If Stravinsky and Brecht had collaborated, it’s likely that they would have devised something like this little suite of five short operas. Each opera is intentionally single-minded, acting as a daguerreotype of a character or situation with deep psychological (and often ironic) implications. The mad murderous monk Rasputin is hailed as something of a religious figure; a father and son, drunk as usual, debate over which is married to the mother; Charlie Chaplin and Henry Ford speak of their success in America; a public hanging goes awry; a wealthy man listening to the radio believes he hears the coming of the revolution, but in fact he has been fooled–he’s really listening to an opera but has confused it for reality (and this predates Orson Welles’ similar stunt by 10 years). These pieces are hilarious, frightening, dramatically fascinating little snapshots of their epoch.
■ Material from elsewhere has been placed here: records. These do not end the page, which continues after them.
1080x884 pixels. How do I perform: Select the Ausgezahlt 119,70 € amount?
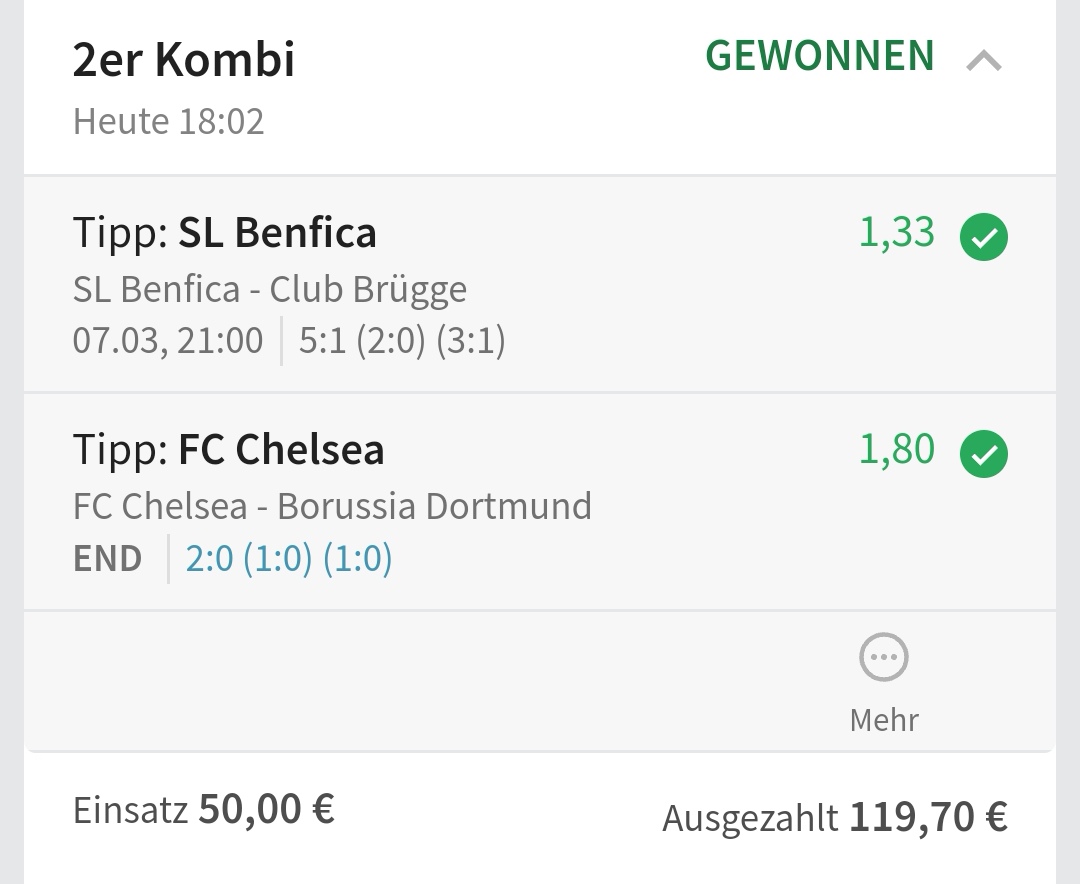tap(835, 818)
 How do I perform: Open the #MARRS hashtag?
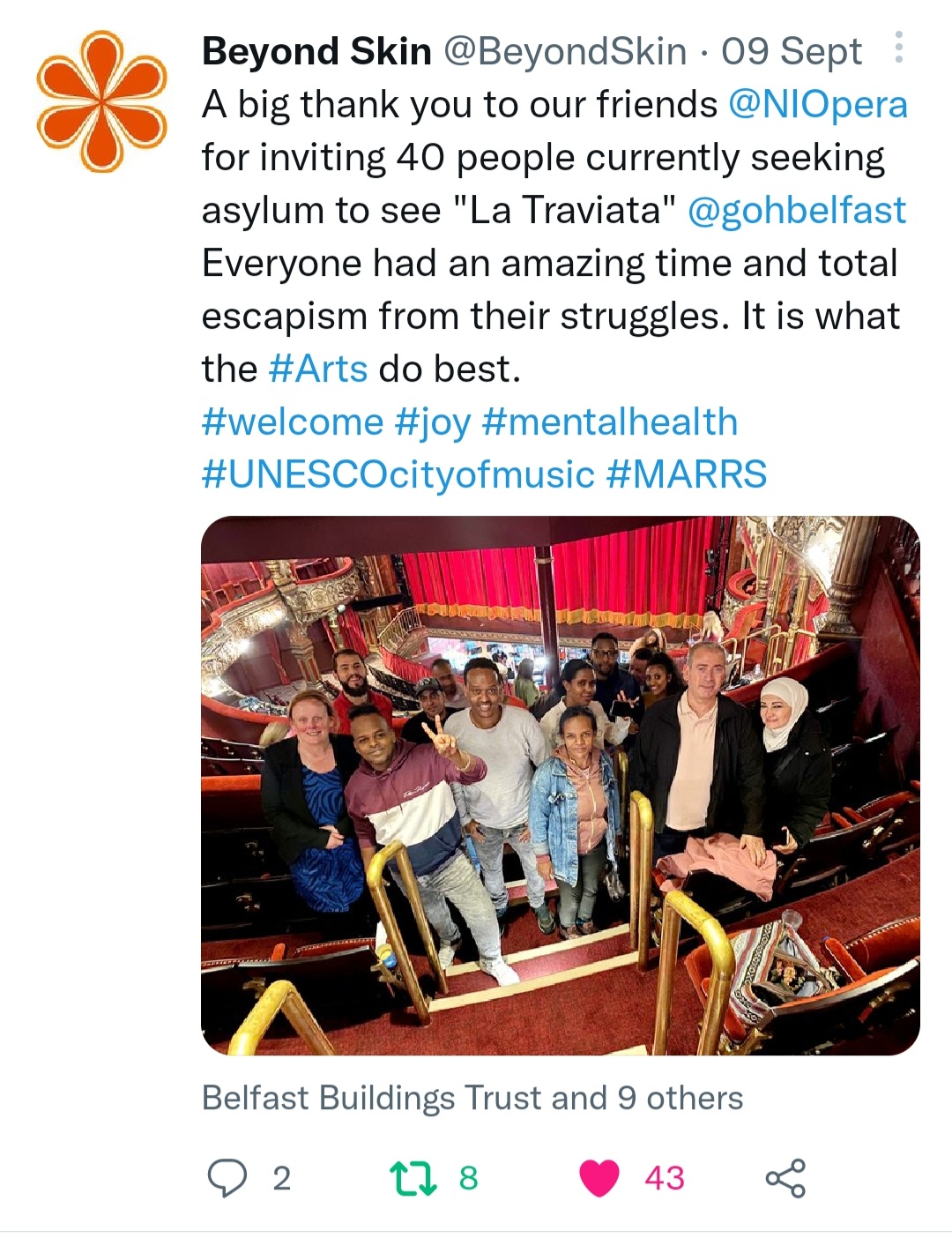[x=687, y=475]
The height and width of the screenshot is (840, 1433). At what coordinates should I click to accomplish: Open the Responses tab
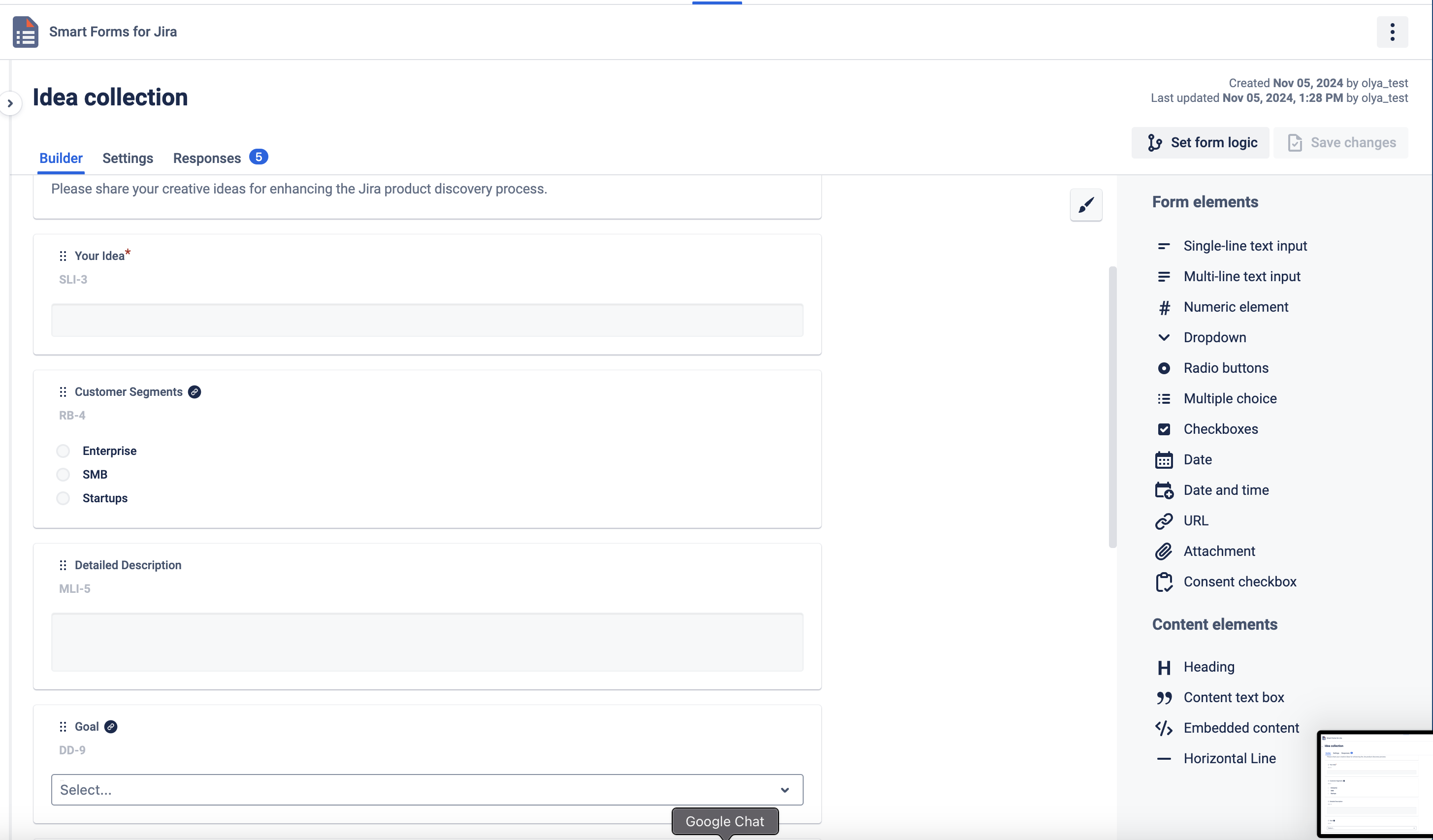point(206,158)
Only a small portion of Waxworks ever was performed, and it remained incomplete until friends of Hartmann–Günter Bialas, Wilfred Hiller, and Hans Werner Henze–finished the job from existing sketches, ingeniously approximating what the composer himself might have done. This makes for a slightly uneven presentation–some pieces are orchestrated, others are performed with piano accompaniment–but this does not diminish the recording’s overall effect. This is powerful, quirky, radiant stuff.
Hartmann’s musical language owes much to Kurt Weill’s jazzy infusion but is even more beholden to Stravinsky, particularly L’Histoire du Soldat, a piece to which he comes uncomfortably close–trumpet motif and all–in The Life and Death of the Holy Devil. But this is the only obvious steal; the rest is pure invention. Hartmann’s orchestration (in the portions he actually completed) is stark and sparing to great effect, in the manner of Weill’s Threepenny Opera or Berlin Requiem.
Baritones Michael Kraus and Egbert Junghanns are hilariously drunken as the father and son in Indeed…?!, and Kraus also is cloyingly reverent as Rasputin. The rangy and over-the-top soprano Claudia Barainsky sings her multiple roles with fearless abandon–especially Miss Vera Bancoft in Chaplin-Ford Trot–and her 30-second arias of her love for Rasputin (in The Life and Death of the Holy Devil) are genuinely heartbreaking. Roger Epple leads the members of the Deutches Symphonie-Orchester into these uncharted waters with the appropriate reverence for Hartmann’s satire, offering a clean and honest representation of these undeservedly little-known pieces.